9. Enhancements to Networks and Interconnects — Many enterprises are procuring additional circuits from telecoms and interconnection-focused colocation providers to improve network utilization to support remote workplace tools, including videoconferencing and virtual private networks (VPNs). Network modifications can be complicated, though, as easing remote access runs counter to typical corporate security best practices, so enterprises are also engaging additional security protocols and professional assistance to prevent unauthorized access and data breaches.
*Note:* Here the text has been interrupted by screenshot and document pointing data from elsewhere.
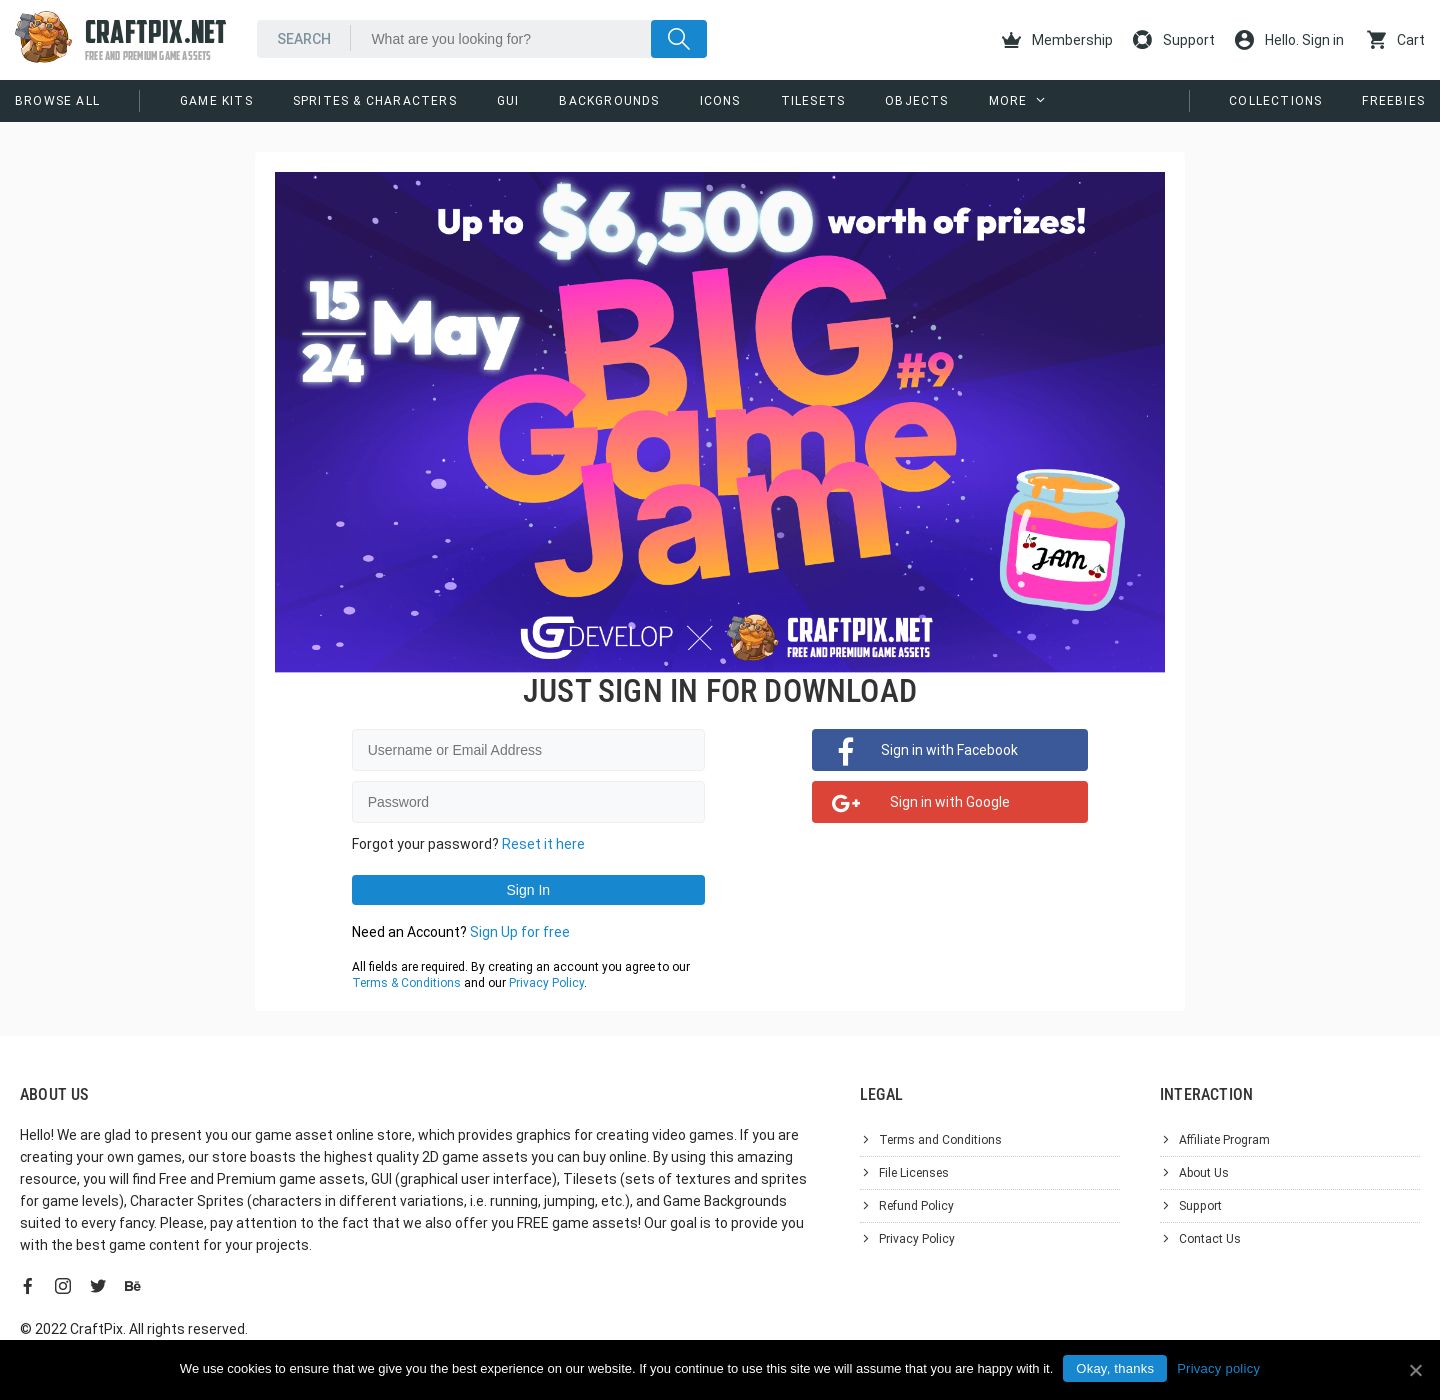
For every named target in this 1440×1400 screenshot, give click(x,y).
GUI (508, 101)
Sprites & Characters (375, 101)
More (1008, 101)
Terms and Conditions (940, 1140)
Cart (1396, 40)
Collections (1275, 101)
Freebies (1393, 101)
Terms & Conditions (406, 983)
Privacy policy (1218, 1368)
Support (1174, 40)
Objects (916, 101)
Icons (720, 101)
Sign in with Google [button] (950, 802)
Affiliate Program (1224, 1140)
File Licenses (914, 1173)
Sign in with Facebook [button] (949, 750)
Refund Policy (916, 1206)
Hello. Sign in (1289, 40)
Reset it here (543, 844)
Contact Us (1210, 1239)
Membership (1057, 40)
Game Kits (216, 101)
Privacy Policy (546, 983)
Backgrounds (609, 101)
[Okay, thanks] (1415, 1370)
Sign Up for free (520, 932)
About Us (1204, 1173)
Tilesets (813, 101)
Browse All (57, 101)
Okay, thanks (1115, 1368)
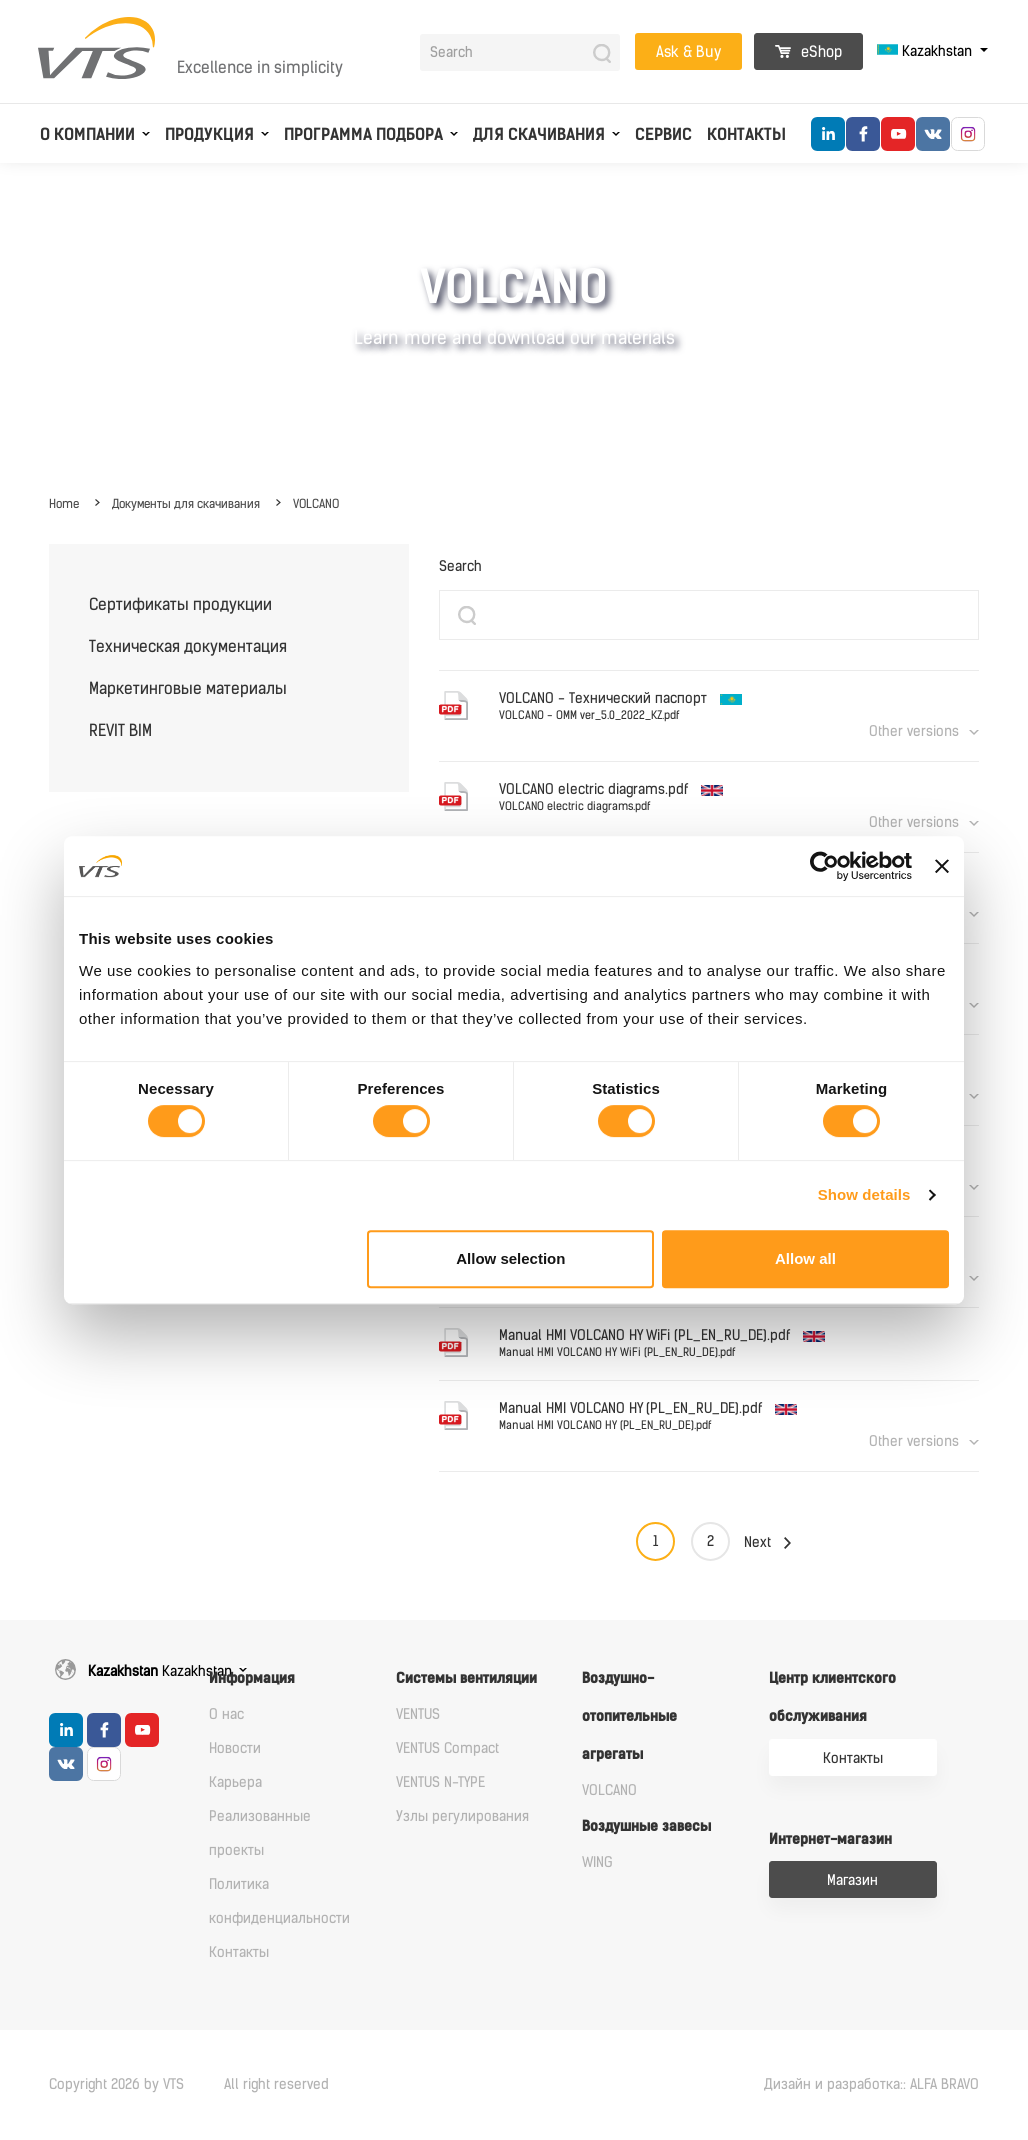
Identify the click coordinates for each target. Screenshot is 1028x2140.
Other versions (914, 731)
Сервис (663, 134)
Audit and compliance processes are receiving extra attention given the newly distributed access to VPNs. Some content delivery networks are reprioritizing data caching and delivery (usually not visible to most end users) to minimize delays in data transmission caused by network bottlenecks.
10. Modest Demand Spikes — Demand is exploding for a few teleconferencing and co-working applications, like Zoom, Slack, and Microsoft Teams, as well as remote learning tools for schools that have shuttered campuses. However, COVID-19 is not anticipated over the short term to create large demand spikes for mainstream enterprise computing that can’t be effectively handled with modest increases in data center capacity, enhanced telecom networks, and hardware overflow protocols, similar to content caching during the Super Bowl. However, it will be interesting over the intermediate and longer terms to see which applications take hold as a popular replacement to traditional working models. Many colo providers have available space and power in most of their facilities to accommodate requests from enterprises for capacity increases over reasonable contract periods.